== WHAT TO WORK ON ==
Print nothing beyond the line with "Hospital Facility Dogs Program (56, 2139)": every line from the beginning of the data up to it, that line included, and no pictures.

== DATA FOR THE TASK ==
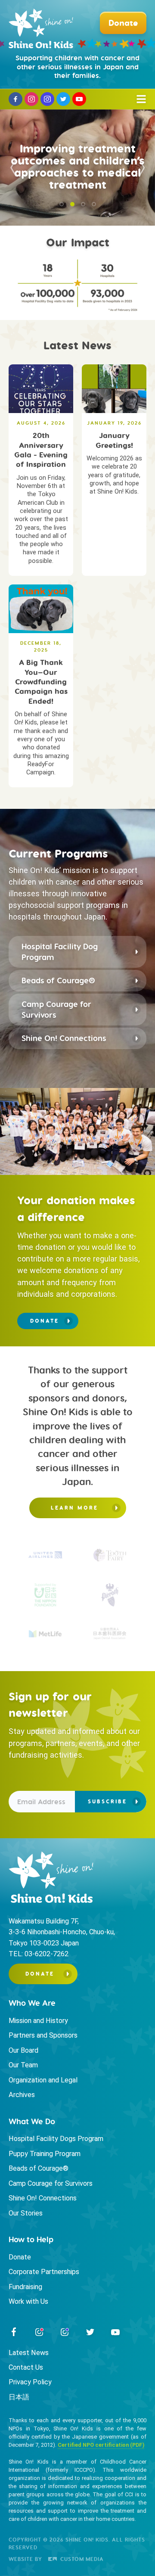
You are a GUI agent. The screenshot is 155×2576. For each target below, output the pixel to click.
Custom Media (81, 2559)
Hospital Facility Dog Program (60, 952)
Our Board (23, 2050)
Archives (22, 2095)
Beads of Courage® (58, 980)
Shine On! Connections (64, 1038)
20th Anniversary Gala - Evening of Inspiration (41, 450)
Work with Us (28, 2301)
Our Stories (26, 2213)
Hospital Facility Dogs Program (56, 2139)
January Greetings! (114, 440)
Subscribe (107, 1801)
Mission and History (38, 2021)
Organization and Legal (43, 2080)
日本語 (19, 2397)
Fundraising (25, 2287)
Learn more (74, 1507)
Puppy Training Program (45, 2154)
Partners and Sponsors (43, 2035)
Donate (44, 1321)
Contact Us (26, 2367)
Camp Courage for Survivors (56, 1009)
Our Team (23, 2065)
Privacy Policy (30, 2382)
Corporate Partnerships (44, 2272)
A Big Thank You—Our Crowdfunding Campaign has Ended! (41, 682)
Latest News (29, 2353)
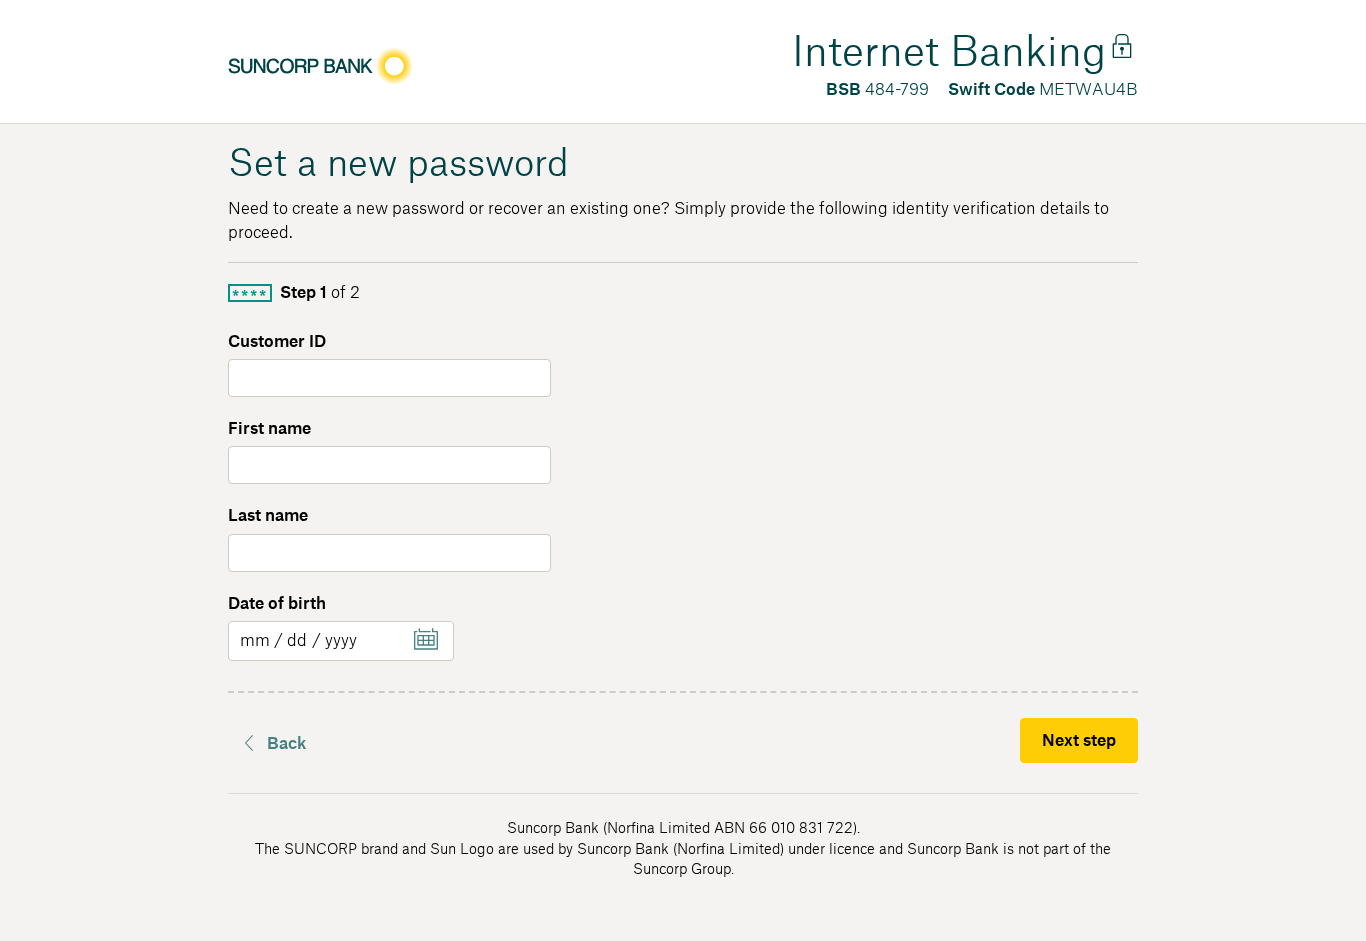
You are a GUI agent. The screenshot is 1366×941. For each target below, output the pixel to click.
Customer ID (277, 342)
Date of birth (277, 604)
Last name (268, 516)
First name (269, 429)
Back (286, 744)
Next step (1079, 741)
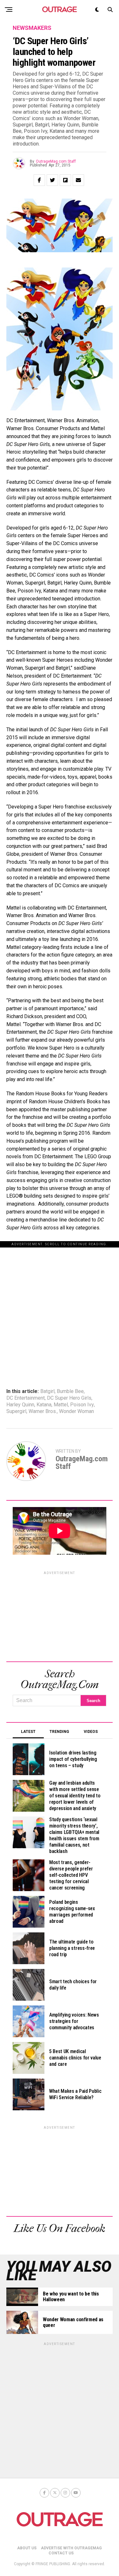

== EXERCISE RESULT ==
You are a GUI agent. The screenshot is 155×2576. For each target below, output the pixel to click.
Custom Media (81, 2559)
Hospital Facility Dog Program (60, 952)
Our Board (23, 2050)
Archives (22, 2095)
Beads of Courage® (58, 980)
Shine On! Connections (64, 1038)
20th Anniversary Gala - Evening of Inspiration (41, 450)
Work with Us (28, 2301)
Our Stories (26, 2213)
Hospital Facility Dogs Program (56, 2139)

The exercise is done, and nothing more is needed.